<書評>『ダダ・カンスケという詩人がいた 評伝 陀田(だだ)勘助』吉田美和子 著

2022年8月7日 07時00分

◆直球表現で権力に反抗
[評]栗原康(アナキズム研究)

 ビラは天にむかってバラ撒(ま)くものだ。言葉が天空で砕け散り、その破片がひらひらと舞いおりる。街頭には足並みをそろえて歩く人びと。国家や会社の命令に従うのはあたりまえ。そんな人びとが突然、足並みをみだす。我を忘れて踊り狂う。手をのばし、ピョンピョン跳びはねて、つかんだ紙片をまた空にむかって投げつける。現にあるものの秩序を破壊せよ。ビラは精神の爆発なのだ。

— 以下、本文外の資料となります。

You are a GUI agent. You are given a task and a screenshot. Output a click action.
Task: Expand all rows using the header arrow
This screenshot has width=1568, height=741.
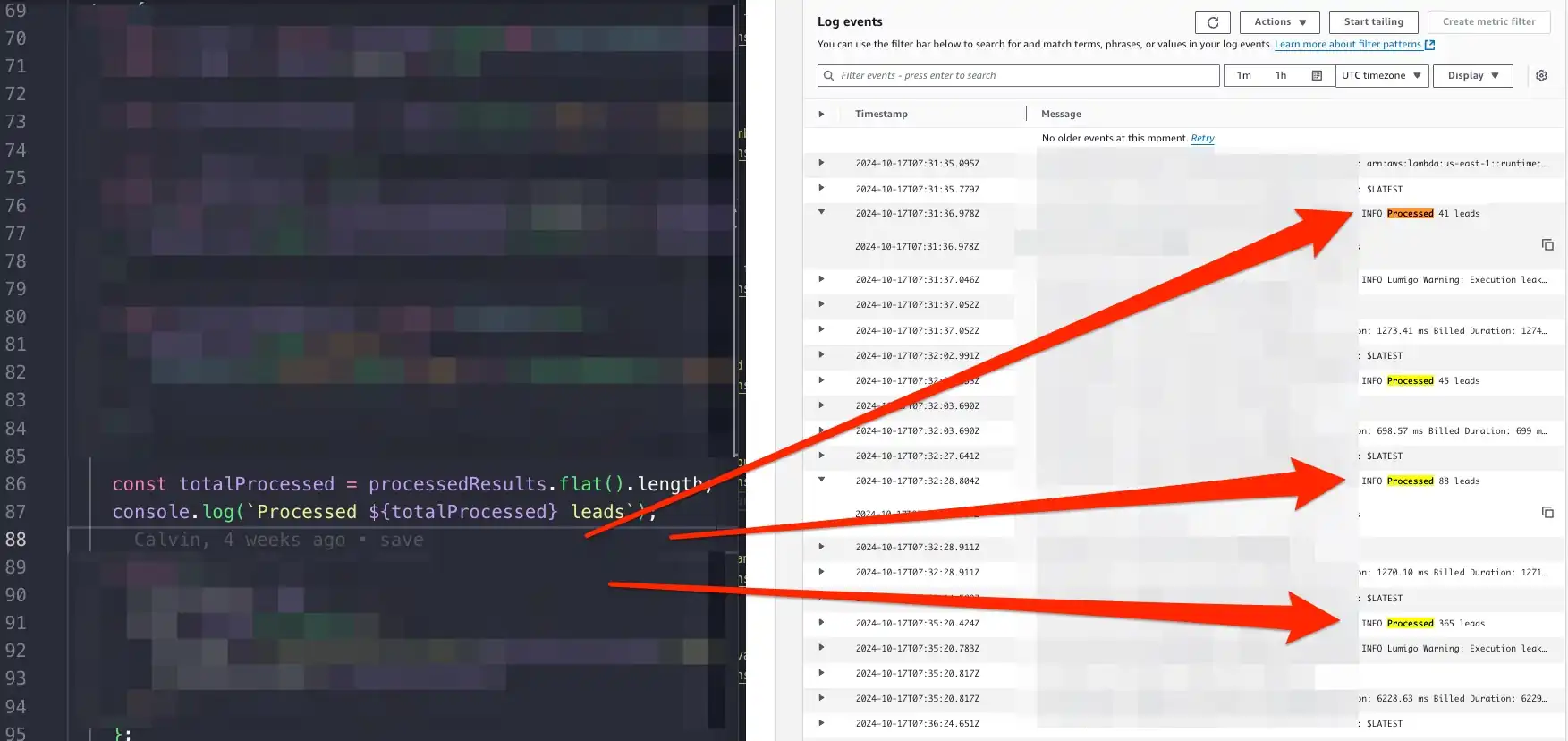coord(821,115)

 本書は一九二〇〜三〇年代のアナキズム詩人、陀田勘助の評伝である。友人からはダダカンとよばれて親しまれていた。著者はかれの詩をこう評している。「その率直と真摯(しんし)が、反抗の原形として優しく光る」。民衆を虐げる権力への憤り。その荒ぶる魂が直接的に表現されるのだ。たとえば関東大震災後、労働運動家や朝鮮人の虐殺に怒り悶(もだ)えたダダカンは、こんな詩をかいている。「地球の心棒に/ダイナマイトをつめこんで/変な思ひつきだ!」。ド直球である。この腐った世界をおしまいにしよう。
 その後、ダダカンはアナキズム運動に身を投じ、労働運動家として大奮闘。その間、いっさい詩はかいていない。なぜか。本書を読んでいるとみえてくることがある。デモになれば、黒旗をかかげて我さきにと警察につっこんでゆく。ストライキになれば、まっさきに現場にとびこんで大乱闘。秩序が崩れる。民衆の魂が爆発する。その行為そのものが表現になっていたのだ。日常が詩に転化する。

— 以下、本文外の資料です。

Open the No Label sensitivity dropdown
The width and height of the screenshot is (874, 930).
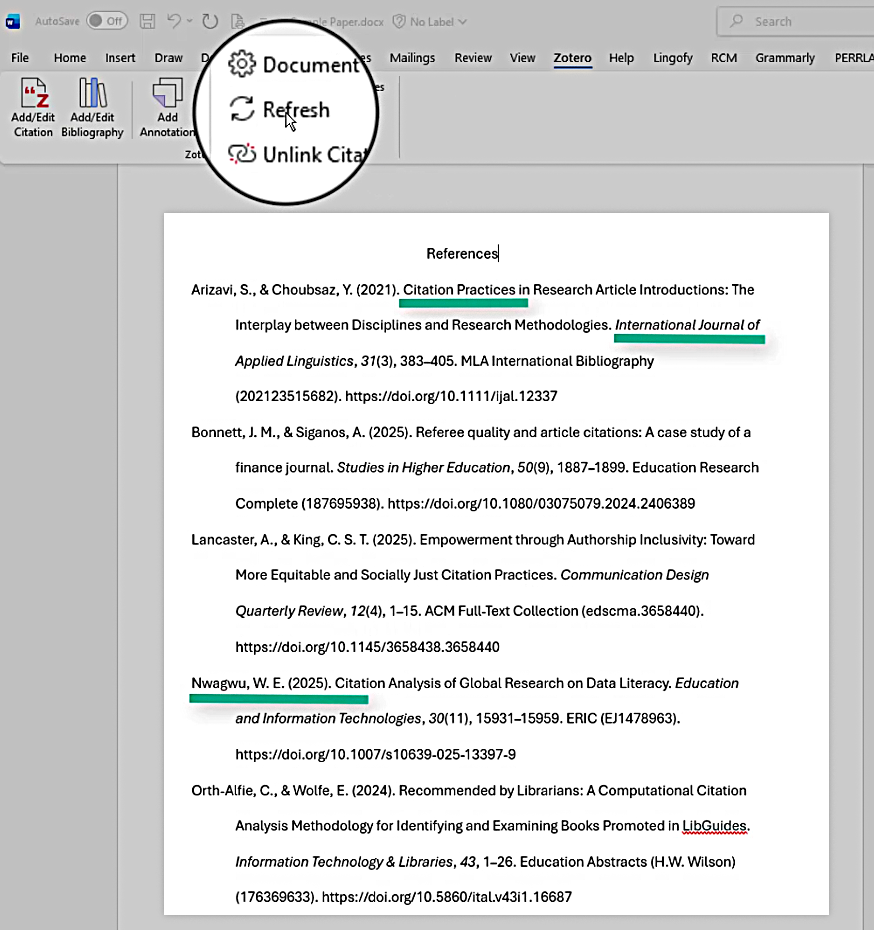pos(430,21)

 しかしそんなアナキズムにも思想純化の波。運動かくあるべしと、言葉やふるまいに秩序がうまれてしまう。それが嫌になったのか。ダダカンは共産党に転じてしまう。アナキズムよりも秩序にうるさい共産党。ダダカンはなにを思ったのか。それをきく間もなく一年あまりで逮捕。一九三一年に獄死してしまった。二十九歳。若いよ。さて、そんなダダカンがいま生きていたら、なにをいうだろうか。地球の心棒に散弾銃をぶちこんで。変な思いつきだ! ビラを撒きたい。
(共和国・4070円)
1945年生まれ。近現代詩評論。著書『単独者のあくび 尾形亀之助』など。